Other stuff that shot across the week: the continuing phenomenon of mass corpse finds. Whoever the 50+ people fished out of the Tigris were, one thing cannot be disputed - they're dead. Somebody shot fifty or so random civilians and shovelled them into a river. It's possible, of course, that they were the supposed hostages of Madain, or that they were the accumulated dead of several days of violence - or perhaps an unrelated massacre that went unreported. Things are, famously, getting better in Iraq. You can shoot fifty people and nobody notices.

God knows what the story was about the "hostage crisis". Some suggest the government got it up to justify a sweep through Madain.

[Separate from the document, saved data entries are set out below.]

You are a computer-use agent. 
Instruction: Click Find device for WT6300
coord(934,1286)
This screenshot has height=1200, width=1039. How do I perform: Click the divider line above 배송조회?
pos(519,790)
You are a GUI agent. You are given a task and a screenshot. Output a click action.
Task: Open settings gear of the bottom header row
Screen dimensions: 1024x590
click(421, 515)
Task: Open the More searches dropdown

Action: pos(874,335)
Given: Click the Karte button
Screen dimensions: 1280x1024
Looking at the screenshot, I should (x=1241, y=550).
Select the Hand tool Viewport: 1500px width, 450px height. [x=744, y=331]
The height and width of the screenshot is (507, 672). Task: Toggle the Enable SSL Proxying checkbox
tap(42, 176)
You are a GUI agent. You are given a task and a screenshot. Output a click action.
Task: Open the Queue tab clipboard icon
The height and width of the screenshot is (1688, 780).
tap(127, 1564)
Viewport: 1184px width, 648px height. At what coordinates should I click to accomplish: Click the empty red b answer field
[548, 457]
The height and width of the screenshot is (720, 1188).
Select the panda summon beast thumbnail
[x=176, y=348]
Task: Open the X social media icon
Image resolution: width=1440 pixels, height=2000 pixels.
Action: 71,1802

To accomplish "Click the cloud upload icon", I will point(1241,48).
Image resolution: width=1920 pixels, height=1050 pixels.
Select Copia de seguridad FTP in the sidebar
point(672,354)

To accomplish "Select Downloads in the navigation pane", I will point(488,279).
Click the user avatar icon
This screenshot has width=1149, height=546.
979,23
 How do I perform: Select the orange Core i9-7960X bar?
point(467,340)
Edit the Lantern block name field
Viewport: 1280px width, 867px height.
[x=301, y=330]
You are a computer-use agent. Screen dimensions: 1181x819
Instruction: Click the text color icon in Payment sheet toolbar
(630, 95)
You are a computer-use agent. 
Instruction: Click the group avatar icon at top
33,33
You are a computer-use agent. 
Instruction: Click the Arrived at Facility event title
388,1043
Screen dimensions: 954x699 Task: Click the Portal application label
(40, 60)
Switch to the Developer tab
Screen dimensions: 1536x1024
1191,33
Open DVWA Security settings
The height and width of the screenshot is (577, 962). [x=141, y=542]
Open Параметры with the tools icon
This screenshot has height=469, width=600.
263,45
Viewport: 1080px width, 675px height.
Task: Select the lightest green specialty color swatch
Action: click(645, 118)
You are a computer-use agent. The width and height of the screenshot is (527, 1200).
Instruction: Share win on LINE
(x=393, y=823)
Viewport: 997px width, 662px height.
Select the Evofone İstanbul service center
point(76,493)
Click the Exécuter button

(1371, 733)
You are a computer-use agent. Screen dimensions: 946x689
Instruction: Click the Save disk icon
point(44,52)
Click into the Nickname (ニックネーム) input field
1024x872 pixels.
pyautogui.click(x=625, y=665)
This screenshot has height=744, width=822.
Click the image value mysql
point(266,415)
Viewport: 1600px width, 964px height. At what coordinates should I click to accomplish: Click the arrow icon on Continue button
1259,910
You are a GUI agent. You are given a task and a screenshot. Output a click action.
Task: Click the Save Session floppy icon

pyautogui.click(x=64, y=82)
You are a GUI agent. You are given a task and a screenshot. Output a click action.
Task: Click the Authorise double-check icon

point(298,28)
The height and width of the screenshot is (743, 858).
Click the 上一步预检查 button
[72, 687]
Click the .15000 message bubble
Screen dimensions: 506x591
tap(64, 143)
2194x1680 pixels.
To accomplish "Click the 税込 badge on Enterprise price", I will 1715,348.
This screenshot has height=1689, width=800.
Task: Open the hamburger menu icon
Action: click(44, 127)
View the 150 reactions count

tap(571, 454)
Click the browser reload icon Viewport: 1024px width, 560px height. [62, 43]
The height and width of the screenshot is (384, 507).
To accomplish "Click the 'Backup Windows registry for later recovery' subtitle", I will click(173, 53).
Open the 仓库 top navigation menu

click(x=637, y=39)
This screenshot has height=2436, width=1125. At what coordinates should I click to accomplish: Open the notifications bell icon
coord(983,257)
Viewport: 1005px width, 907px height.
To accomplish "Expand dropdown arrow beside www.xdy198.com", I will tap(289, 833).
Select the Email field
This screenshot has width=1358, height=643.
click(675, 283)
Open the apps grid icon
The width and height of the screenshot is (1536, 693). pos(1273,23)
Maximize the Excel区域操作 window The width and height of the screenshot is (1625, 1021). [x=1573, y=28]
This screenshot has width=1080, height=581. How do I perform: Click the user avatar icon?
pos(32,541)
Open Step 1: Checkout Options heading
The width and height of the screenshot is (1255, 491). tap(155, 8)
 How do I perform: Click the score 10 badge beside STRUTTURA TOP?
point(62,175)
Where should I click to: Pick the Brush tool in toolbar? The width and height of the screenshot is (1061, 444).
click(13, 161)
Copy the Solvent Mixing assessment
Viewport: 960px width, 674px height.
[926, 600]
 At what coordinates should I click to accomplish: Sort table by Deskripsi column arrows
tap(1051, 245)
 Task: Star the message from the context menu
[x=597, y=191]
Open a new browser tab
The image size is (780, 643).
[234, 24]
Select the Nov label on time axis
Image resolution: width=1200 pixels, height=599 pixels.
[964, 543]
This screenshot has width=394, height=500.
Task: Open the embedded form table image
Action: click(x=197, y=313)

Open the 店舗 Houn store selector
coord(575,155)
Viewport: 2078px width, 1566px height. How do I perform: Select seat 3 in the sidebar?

Others say the local Shia sheikh did to justify turning the army loose on his Sunni neighbours. Or perhaps the Sunni wanted the government to bring in their army, or the Americans, to protect them from the Badr Corps? Whatever, the people in the river are still dead. As Robert Fisk put it, dead people don't come back to life, whatever you say about them.

If you follow one of the links above, you'll reach General Keane's report in which he says that the enemy might be saving up for a spectacular attack. He also says that “You can’t go anywhere without finding them, unlike last July and August, and some are operating independently.” Them being the Iraqi army. But what this may amount to is demonstrated in Samawah, where the Dutch army has been replaced with a token British force for the time being. It is planned to deploy an Australian battalion there, but the local police chief doesn't want them. He claims that his own forces can handle the situation. Isn't that what we officially want? Unfortunately, everyone seems to think his police force is effectively a unit of the Badr Corps, the SCIRI paramilitaries. So, handing over to Iraqi security forces in this case means putting the rebels/terrorists/militia/guerrillas/insurgents/whatevers in charge, or at least institutionalising a party army.

This problem, people, is going to come up again and again until whatever end the mad crusade in Iraq finds. Now everyone has a militia - it's the vital fashion accessory for the Iraqi politician in style - everyone is a potential warlord, and the temptation to rebrand them as police or army will be intense. Unfortunately, experience (in Afghanistan post-1992 for one) shows this rarely works. Even in decent, calm, democratic Eire, the Irish army for years had an acrimonious split between the regulars and the citizen force, both being identified with opposite factions of the Irish civil war.